In 1994, the Pioneer program expanded by 48 beds with the opening of the Wolverine Growth and Recovery Center, still operating today and serving a “mixture” of clients, including those who have been in multiple foster home settings.
“Those kids come in with an average of 20 failed placements,” McCree said. “Imagine waking in a different home 20 times in your life.

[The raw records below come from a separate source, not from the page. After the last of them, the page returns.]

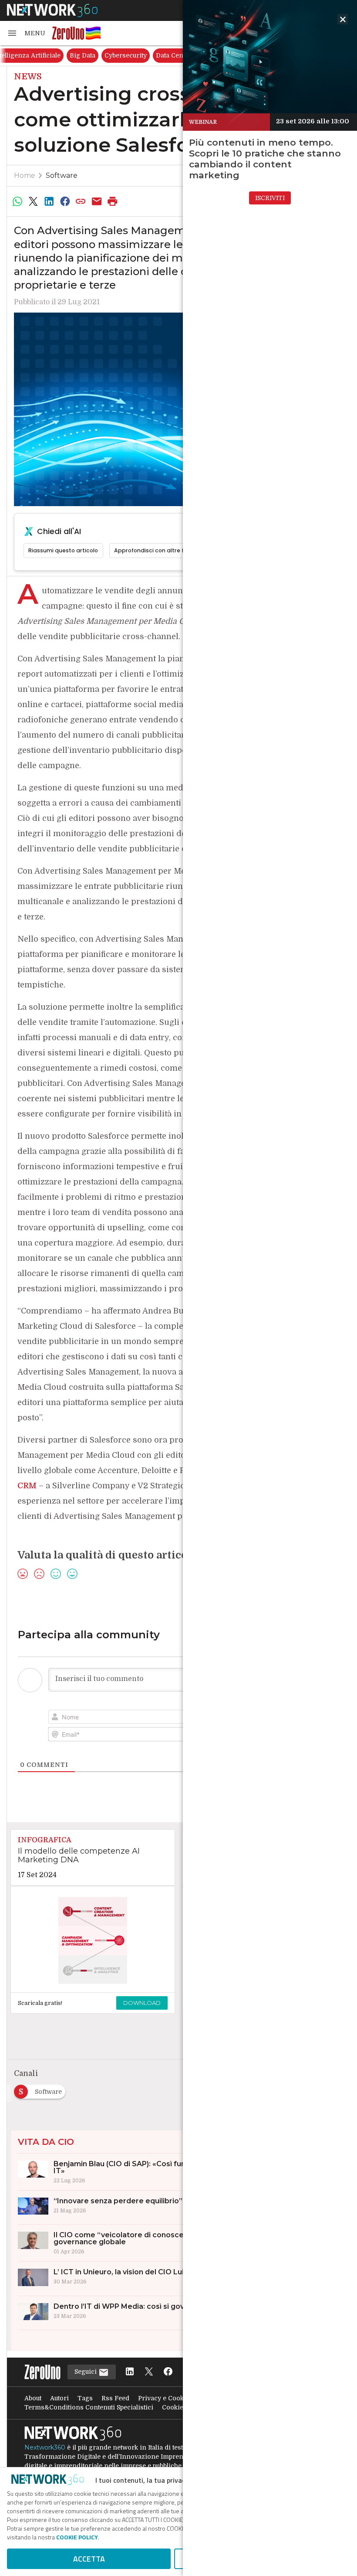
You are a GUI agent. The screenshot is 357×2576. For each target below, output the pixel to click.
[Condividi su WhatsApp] (17, 201)
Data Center (174, 55)
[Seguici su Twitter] (149, 2372)
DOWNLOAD (142, 2002)
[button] (26, 33)
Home (24, 175)
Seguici (86, 2371)
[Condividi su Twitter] (33, 201)
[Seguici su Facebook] (168, 2372)
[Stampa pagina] (113, 201)
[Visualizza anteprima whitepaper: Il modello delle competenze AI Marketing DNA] (93, 1939)
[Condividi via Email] (97, 201)
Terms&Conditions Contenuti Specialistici (88, 2407)
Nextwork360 (44, 2447)
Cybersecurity (125, 55)
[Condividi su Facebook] (65, 201)
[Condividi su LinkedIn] (49, 201)
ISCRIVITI (270, 197)
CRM (27, 1485)
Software (61, 175)
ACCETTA (89, 2559)
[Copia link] (81, 201)
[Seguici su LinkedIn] (130, 2372)
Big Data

“And they’re placed because of the deficiencies in their families, not the deficiencies in their actions,” McCree said. “It makes it difficult for them because no matter how well they do, they can’t get released until we find a suitable place for them.”
In 1996, Pioneer expanded again by adding another 87 beds with the opening of the Wolverine Adventure Vocational Education Systems program, though that area is now closed.
It was that section of the campus where Wolverine had planned to house undocumented immigrant children as recently as two years ago. The plan was that Wolverine – through a contract with another organization – would house 12- to 17-year-old youths who had entered the country illegally for a short time before they were returned to their country.
Some community members were heavily against the idea, even staging small protests in opposition.
However, McCree said that plan never came to fruition because the Mexican government clamped down on the number entering the country and the number of potential clients dwindled rapidly.
“It wasn’t because we didn’t want it to happen,” McCree said. “Our mission is to help children become victors. It doesn’t say Michigan children. It doesn’t say black children, Hispanic children – it says children.”
In 1998, the Lt. Clarence Fischer Leadership Academy opened on campus. The CFLA program model is based on a military platoon leader system designed to instill self-discipline, structure, physical fitness and build leadership skills. Residents arrive already detoxed, but have what McCree calls “heavy substance abuse issues.” The program typically lasts for 120 days. The front of the building is where future employees are trained.
In 2003, Wolverine’s Vassar campus was awarded a substance abuse license by the state of Michigan and began providing substance abuse treatment services.
In 2007, Wolverine began a collaboration with Growthworks Inc., an intensive drug treatment program.
In 2008, Wolverine opened Vassar House, dedicated to providing trauma informed services, behavioral health and substance abuse services for adolescent females. The $3.5 million state-of-the-art facility was built on property acquired adjacent to the Wolverine Vassar campus.
It was the last time Wolverine Human Services experienced growth, McCree said.
“From 2009 to 2012, it was really a struggle,” McCree said. “We had to redefine ourselves. We had to downsize and reallocate resources and rightsize and adequately maintain quality.
“We had to come back and say ‘What’s a necessity? What’s not a necessity?’ and come at it from that perspective,” he said.
They went from court to court, trying to get a better handle on their needs. There were layoffs, but there were also improvements, such as requiring key staff to have achieved higher education levels.
And the biggest change was refocusing from “corrective behavior” to individualized “treatment, orientation, and focus,” McCree said.
“We pushed ourselves to be better,” he said. “We went from $40 million a year to like $22 million at a low point – you’re talking about cutting your budget in half but still wanting to maintain high quality.
“I believe we’ve been right-sized because we’ve been pretty stable the last few years as far as numbers and resources,” he said.